- Vem até mim. Estou aqui neste momento de solidão e nada. Preciso da tua companhia, de um coração quente, de sentir que ainda estou vivo e que posso ultrapassar a tempestade.
- Ainda há a bonança. Ela virá, mas até lá estarei aqui, timidamente ao pé de ti, murmurando sonhos por concretizar, memórias de poeiras de estrela e lágrimas salgadas de saudade. Estou aqui, a tocar subtilmente na tua mão, não tendo força para a agarrar e te dizer que vou estar sempre aqui se tu quiseres que eu fique sempre aqui.
- Mas vamos descoordenarmo-nos, eu sei. Tu és igual a mim, somos tão parecidos que deixamos de ser compatíveis. Mas sim, sei que estás aqui para mim até ao último momento antes do nada. Por isso e pelo teu olhar toco agora para ti, nesta noite de lua cheia onde os nossos corpos não se irão tocar, mas as nossas almas irão entrelaçar-se para sempre na melancolia dos dias.
- Deixa-me suspirar com essa certeza de almas entrelaçadas e desejos irrealizáveis. Intocável sentido de amar, pois amar é nunca conseguir que nos amem, amar é nunca ser amado. Tu és aquele que eu mais amo por nunca poder ser amada por ti. Deixa-me mergulhar nas notas da tua guitarra e ser uma com ela, deixa-me entrar no mundo que existe dentro de ti e ficar lá para sempre. Sou eternamente tua nessa melodia que compuseste para nós. Sei que posso nunca mais mergulhar nos teus olhos de caos e desespero, mas posso sentir cada vibração da tua melodia de calor e paixão.
- Sou teu até ouvires a última nota. Depois disso, sou de ninguém e tu nunca mais vais ficar ao meu lado. Depois da última nota soar, sei que vou desaparecer do teu coração e ficar para sempre à procura de alguém, que como tu, pode ouvir e sentir aquilo que toco. Mas agora, neste momento sou teu, porque a tua alma é minha e a minha sombra é tua.
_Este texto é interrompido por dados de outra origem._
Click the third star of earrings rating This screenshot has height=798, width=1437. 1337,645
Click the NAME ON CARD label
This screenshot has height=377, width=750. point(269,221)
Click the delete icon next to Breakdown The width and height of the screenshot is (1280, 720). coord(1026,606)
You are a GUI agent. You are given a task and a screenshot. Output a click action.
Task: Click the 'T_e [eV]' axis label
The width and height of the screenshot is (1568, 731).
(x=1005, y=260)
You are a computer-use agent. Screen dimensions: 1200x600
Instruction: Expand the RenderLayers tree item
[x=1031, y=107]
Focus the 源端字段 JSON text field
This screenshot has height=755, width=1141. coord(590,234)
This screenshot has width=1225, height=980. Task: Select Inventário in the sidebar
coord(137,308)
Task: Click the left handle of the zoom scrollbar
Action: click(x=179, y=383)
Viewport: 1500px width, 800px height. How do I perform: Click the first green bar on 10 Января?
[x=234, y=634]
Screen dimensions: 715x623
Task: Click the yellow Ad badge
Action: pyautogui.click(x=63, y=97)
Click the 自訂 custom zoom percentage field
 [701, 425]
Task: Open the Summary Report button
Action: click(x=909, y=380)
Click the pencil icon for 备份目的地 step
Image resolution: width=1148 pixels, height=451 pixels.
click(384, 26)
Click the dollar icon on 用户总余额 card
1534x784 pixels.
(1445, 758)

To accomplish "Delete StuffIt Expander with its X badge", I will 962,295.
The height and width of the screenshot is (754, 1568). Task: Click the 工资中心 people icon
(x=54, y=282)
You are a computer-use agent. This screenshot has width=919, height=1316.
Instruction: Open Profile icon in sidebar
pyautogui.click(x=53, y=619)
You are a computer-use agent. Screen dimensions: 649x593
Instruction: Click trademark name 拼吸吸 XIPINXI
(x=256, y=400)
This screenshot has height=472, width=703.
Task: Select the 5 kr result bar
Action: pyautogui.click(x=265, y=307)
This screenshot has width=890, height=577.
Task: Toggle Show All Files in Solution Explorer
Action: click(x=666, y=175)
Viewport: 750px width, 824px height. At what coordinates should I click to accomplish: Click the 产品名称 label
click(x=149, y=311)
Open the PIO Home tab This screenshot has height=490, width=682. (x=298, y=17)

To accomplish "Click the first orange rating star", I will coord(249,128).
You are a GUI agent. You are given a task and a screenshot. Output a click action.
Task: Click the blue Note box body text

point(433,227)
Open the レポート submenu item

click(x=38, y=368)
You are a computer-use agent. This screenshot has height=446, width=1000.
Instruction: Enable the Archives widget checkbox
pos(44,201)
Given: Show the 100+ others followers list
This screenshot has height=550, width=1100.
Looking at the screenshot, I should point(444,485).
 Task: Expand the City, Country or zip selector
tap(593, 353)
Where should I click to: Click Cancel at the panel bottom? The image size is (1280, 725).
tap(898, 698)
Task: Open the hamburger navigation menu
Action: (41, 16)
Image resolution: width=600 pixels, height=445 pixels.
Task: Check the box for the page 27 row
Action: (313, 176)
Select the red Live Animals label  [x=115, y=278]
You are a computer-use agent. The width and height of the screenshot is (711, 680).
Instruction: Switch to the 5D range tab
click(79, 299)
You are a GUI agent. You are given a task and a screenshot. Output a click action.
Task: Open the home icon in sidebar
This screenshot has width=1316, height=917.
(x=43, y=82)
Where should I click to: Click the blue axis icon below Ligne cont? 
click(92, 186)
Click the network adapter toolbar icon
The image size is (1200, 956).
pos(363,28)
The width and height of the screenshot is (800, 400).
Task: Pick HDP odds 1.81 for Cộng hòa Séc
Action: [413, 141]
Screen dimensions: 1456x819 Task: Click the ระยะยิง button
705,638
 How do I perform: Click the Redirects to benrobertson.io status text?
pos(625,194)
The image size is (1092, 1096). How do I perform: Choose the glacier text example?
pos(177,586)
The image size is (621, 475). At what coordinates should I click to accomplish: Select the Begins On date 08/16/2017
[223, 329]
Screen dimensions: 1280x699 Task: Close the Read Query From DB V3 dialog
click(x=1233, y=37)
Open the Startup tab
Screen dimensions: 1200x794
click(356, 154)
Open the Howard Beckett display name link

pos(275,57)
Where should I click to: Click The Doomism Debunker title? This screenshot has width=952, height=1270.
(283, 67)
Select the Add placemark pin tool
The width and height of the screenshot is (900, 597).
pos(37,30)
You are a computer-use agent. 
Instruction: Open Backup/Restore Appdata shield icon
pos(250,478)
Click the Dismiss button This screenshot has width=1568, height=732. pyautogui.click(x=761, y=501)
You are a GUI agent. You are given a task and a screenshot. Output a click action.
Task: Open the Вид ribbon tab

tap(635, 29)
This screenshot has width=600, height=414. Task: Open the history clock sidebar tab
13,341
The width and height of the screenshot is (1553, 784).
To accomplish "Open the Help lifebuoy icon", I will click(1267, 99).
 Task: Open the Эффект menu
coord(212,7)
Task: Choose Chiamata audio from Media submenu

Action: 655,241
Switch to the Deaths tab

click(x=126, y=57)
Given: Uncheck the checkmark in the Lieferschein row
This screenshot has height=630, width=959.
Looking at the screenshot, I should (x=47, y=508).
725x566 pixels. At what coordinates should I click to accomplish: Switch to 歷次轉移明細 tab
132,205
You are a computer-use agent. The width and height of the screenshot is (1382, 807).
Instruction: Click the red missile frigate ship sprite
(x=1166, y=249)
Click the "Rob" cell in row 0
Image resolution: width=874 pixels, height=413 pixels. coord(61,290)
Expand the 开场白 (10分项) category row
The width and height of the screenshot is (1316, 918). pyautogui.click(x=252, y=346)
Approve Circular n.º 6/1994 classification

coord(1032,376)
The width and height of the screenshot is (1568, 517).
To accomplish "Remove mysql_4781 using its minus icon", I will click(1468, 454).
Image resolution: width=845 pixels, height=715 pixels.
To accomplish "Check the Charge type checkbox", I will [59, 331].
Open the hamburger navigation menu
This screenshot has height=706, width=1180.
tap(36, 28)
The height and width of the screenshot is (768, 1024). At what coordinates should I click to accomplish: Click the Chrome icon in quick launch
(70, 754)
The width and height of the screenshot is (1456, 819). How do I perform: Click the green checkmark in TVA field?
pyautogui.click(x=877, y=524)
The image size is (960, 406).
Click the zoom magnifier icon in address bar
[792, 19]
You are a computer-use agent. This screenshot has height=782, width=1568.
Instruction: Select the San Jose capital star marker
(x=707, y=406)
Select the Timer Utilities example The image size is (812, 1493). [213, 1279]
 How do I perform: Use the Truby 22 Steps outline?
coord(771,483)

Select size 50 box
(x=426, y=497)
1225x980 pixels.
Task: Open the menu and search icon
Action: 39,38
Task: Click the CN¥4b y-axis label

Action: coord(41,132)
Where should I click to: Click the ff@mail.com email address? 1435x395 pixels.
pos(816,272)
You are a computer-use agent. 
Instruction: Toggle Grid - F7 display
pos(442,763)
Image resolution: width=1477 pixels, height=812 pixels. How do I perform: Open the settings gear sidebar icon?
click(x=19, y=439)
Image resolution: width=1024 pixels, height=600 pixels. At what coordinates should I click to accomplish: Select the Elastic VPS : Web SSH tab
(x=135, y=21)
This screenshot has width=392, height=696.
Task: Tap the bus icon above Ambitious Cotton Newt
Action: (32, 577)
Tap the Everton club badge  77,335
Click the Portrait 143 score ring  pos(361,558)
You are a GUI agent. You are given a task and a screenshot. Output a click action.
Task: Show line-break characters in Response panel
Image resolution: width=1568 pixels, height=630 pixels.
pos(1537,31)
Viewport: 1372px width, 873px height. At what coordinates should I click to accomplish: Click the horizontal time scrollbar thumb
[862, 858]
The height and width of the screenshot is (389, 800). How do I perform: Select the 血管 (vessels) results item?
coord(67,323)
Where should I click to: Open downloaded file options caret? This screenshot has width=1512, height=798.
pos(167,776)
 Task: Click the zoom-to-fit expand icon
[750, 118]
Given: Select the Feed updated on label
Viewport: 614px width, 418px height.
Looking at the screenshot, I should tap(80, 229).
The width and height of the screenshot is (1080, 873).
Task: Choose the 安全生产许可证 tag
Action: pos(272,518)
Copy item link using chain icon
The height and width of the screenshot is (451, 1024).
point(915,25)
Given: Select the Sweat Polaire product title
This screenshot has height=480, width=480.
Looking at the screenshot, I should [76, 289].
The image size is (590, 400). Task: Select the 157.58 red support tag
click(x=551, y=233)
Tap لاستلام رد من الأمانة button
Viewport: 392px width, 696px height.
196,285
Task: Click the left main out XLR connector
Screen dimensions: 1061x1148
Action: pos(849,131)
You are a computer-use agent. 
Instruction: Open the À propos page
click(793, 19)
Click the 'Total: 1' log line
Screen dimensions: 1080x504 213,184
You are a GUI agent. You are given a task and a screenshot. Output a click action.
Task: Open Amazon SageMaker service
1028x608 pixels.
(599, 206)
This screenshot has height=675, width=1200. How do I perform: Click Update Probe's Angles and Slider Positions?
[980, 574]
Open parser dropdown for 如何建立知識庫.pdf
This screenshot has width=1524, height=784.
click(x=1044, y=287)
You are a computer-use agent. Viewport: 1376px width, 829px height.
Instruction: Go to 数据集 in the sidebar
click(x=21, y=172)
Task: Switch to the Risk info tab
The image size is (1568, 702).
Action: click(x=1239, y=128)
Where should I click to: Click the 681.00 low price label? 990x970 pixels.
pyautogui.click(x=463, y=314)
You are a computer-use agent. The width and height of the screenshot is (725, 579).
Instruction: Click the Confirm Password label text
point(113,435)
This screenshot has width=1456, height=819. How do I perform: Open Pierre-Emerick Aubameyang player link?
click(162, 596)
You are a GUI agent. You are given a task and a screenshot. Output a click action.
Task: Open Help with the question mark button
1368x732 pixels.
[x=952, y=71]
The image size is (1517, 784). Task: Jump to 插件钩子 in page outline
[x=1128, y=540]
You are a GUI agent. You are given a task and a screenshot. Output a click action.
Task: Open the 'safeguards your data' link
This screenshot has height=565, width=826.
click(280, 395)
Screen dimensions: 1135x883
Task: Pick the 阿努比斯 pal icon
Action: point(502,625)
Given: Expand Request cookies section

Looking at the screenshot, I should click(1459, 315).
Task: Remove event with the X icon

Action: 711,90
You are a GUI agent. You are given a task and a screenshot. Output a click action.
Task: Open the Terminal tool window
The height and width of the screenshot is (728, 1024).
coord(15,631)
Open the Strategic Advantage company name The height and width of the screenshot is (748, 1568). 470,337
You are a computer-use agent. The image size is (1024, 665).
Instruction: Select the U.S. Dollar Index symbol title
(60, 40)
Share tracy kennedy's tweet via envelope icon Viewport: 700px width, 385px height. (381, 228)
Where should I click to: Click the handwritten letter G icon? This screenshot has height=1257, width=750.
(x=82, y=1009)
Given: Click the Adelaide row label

- Que sombra? Eu sou a tua sombra, o desespero de não sentir, o caos de amar e nunca ser amado, porque amar mesmo é nunca ser amado pela pessoa que se ama. Sei que parece contraditório, mas é isso que eu sou, o teu único e indiscutível amor.
- Vamos então falar de amor, tocar bem baixo os últimos lamentos do nosso Fado. Já sabes o que vêm os meus olhos, já sabes o ritmo do meu coração, o arrepio que sinto que estás demasiado perto de mim, já sabes qual é o sabor dos meus lábios, o cheiro do meu corpo, o som do meu sussurrar ao teu ouvido. Que precisas mais de saber? É este amor assim tão inalcançável? Olho o horizonte onde nasce a esperança de um novo dia e aguardo a resposta que vem dos teus lábios de cetim.
- Nada é impossível. Os meus lábios sabem a papel de partitura caída no esquecimento da tua memória. Estrofes de tempo e espaço de rimas que esquecerás um dia quando sol se puser de novo. Ouve agora o murmúrio do vento, lembra-te que ainda estou aqui para ti. Ainda precisas da minha companhia? Ainda sentes o meu calor? Ainda consegues sentir os meus dedos a afagarem o teu cabelo enquanto olhas para o céu sem estrelas? Tens esperança que este momento dure para sempre e que nada acabe?
- Tudo vai acabar, mas agora não. O momento é nosso ainda, o tempo ainda nos pertence e tudo o que vemos nos olhos um do outro ainda é nosso. Vamos continuar com este nosso lamento de sonhos esquecidos e palavras ainda por dizer. Que venha a tempestade e a trovoada de um Olimpo que já foi nosso. Que venham as marés do tempo, para alagarem os nossos olhares com lágrimas de sal. Que venha o medo de amar e não ser amado, porque é esse o nosso verdadeiro amor. Toca agora comigo estas últimas notas de beijos e sorrisos. Abraça-me e deixa nascer um novo dia.